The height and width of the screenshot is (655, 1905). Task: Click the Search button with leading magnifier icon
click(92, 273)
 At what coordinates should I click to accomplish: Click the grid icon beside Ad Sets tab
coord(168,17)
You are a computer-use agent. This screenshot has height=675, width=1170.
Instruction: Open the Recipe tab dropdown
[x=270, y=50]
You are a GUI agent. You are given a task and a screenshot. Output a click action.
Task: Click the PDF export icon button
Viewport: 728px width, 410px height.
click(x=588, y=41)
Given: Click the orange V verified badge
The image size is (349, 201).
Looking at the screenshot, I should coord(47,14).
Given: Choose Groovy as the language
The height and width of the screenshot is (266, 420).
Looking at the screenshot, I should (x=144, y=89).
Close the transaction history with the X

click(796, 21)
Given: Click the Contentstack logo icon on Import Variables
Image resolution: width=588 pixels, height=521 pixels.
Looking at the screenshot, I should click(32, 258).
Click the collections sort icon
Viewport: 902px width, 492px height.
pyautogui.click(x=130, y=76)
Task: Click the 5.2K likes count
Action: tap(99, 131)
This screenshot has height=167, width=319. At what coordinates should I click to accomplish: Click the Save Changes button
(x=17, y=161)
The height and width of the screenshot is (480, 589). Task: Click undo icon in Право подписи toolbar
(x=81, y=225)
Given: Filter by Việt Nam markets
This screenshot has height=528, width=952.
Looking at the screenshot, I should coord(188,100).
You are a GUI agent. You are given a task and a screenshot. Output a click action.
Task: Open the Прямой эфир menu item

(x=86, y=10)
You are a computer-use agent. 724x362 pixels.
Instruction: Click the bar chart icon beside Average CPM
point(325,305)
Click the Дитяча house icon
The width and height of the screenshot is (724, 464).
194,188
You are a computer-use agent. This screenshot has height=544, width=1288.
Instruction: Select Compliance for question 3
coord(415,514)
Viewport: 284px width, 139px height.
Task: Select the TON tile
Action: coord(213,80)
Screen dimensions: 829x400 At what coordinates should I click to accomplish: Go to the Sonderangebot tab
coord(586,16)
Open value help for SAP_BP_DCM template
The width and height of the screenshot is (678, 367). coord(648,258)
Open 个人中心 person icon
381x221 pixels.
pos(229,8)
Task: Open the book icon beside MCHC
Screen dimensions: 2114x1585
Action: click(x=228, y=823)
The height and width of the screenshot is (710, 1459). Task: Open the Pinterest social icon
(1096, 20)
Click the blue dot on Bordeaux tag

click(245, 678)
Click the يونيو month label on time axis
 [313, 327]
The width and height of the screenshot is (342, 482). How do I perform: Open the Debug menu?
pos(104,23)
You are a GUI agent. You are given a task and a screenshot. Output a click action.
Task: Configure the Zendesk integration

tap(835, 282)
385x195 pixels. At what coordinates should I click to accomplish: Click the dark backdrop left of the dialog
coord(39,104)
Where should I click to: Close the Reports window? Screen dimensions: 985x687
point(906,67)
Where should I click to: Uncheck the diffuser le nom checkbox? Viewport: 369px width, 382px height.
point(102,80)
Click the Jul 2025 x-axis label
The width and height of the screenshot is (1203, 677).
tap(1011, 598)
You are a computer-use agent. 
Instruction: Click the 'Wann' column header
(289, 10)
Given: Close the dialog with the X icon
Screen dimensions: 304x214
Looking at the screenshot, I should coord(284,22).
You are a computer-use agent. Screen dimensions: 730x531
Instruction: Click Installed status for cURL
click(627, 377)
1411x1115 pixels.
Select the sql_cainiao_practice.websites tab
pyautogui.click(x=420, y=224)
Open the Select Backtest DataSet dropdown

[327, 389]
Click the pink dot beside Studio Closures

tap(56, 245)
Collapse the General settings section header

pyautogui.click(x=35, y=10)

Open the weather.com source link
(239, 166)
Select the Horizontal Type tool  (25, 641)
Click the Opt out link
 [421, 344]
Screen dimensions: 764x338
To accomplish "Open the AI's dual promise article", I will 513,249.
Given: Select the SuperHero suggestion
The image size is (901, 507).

--- --- ---

### Given problem
Copy out every one of the records above exactly as they appear, line for line.

### Correct answer
The height and width of the screenshot is (655, 1905). Task: Click the Search button with leading magnifier icon
click(92, 273)
 At what coordinates should I click to accomplish: Click the grid icon beside Ad Sets tab
coord(168,17)
You are a computer-use agent. This screenshot has height=675, width=1170.
Instruction: Open the Recipe tab dropdown
[x=270, y=50]
You are a GUI agent. You are given a task and a screenshot. Output a click action.
Task: Click the PDF export icon button
Viewport: 728px width, 410px height.
click(x=588, y=41)
Given: Click the orange V verified badge
The image size is (349, 201).
Looking at the screenshot, I should coord(47,14).
Given: Choose Groovy as the language
The height and width of the screenshot is (266, 420).
Looking at the screenshot, I should (x=144, y=89).
Close the transaction history with the X

click(796, 21)
Given: Click the Contentstack logo icon on Import Variables
Image resolution: width=588 pixels, height=521 pixels.
Looking at the screenshot, I should click(32, 258).
Click the collections sort icon
Viewport: 902px width, 492px height.
pyautogui.click(x=130, y=76)
Task: Click the 5.2K likes count
Action: tap(99, 131)
This screenshot has height=167, width=319. At what coordinates should I click to accomplish: Click the Save Changes button
(x=17, y=161)
The height and width of the screenshot is (480, 589). Task: Click undo icon in Право подписи toolbar
(x=81, y=225)
Given: Filter by Việt Nam markets
This screenshot has height=528, width=952.
Looking at the screenshot, I should coord(188,100).
You are a GUI agent. You are given a task and a screenshot. Output a click action.
Task: Open the Прямой эфир menu item

(x=86, y=10)
You are a computer-use agent. 724x362 pixels.
Instruction: Click the bar chart icon beside Average CPM
point(325,305)
Click the Дитяча house icon
The width and height of the screenshot is (724, 464).
194,188
You are a computer-use agent. This screenshot has height=544, width=1288.
Instruction: Select Compliance for question 3
coord(415,514)
Viewport: 284px width, 139px height.
Task: Select the TON tile
Action: coord(213,80)
Screen dimensions: 829x400 At what coordinates should I click to accomplish: Go to the Sonderangebot tab
coord(586,16)
Open value help for SAP_BP_DCM template
The width and height of the screenshot is (678, 367). coord(648,258)
Open 个人中心 person icon
381x221 pixels.
pos(229,8)
Task: Open the book icon beside MCHC
Screen dimensions: 2114x1585
Action: click(x=228, y=823)
The height and width of the screenshot is (710, 1459). Task: Open the Pinterest social icon
(1096, 20)
Click the blue dot on Bordeaux tag

click(245, 678)
Click the يونيو month label on time axis
 [313, 327]
The width and height of the screenshot is (342, 482). How do I perform: Open the Debug menu?
pos(104,23)
You are a GUI agent. You are given a task and a screenshot. Output a click action.
Task: Configure the Zendesk integration

tap(835, 282)
385x195 pixels. At what coordinates should I click to accomplish: Click the dark backdrop left of the dialog
coord(39,104)
Where should I click to: Close the Reports window? Screen dimensions: 985x687
point(906,67)
Where should I click to: Uncheck the diffuser le nom checkbox? Viewport: 369px width, 382px height.
point(102,80)
Click the Jul 2025 x-axis label
The width and height of the screenshot is (1203, 677).
tap(1011, 598)
You are a computer-use agent. 
Instruction: Click the 'Wann' column header
(289, 10)
Given: Close the dialog with the X icon
Screen dimensions: 304x214
Looking at the screenshot, I should coord(284,22).
You are a computer-use agent. Screen dimensions: 730x531
Instruction: Click Installed status for cURL
click(627, 377)
1411x1115 pixels.
Select the sql_cainiao_practice.websites tab
pyautogui.click(x=420, y=224)
Open the Select Backtest DataSet dropdown

[327, 389]
Click the pink dot beside Studio Closures

tap(56, 245)
Collapse the General settings section header

pyautogui.click(x=35, y=10)

Open the weather.com source link
(239, 166)
Select the Horizontal Type tool  (25, 641)
Click the Opt out link
 [421, 344]
Screen dimensions: 764x338
To accomplish "Open the AI's dual promise article", I will 513,249.
Given: Select the SuperHero suggestion
The image size is (901, 507).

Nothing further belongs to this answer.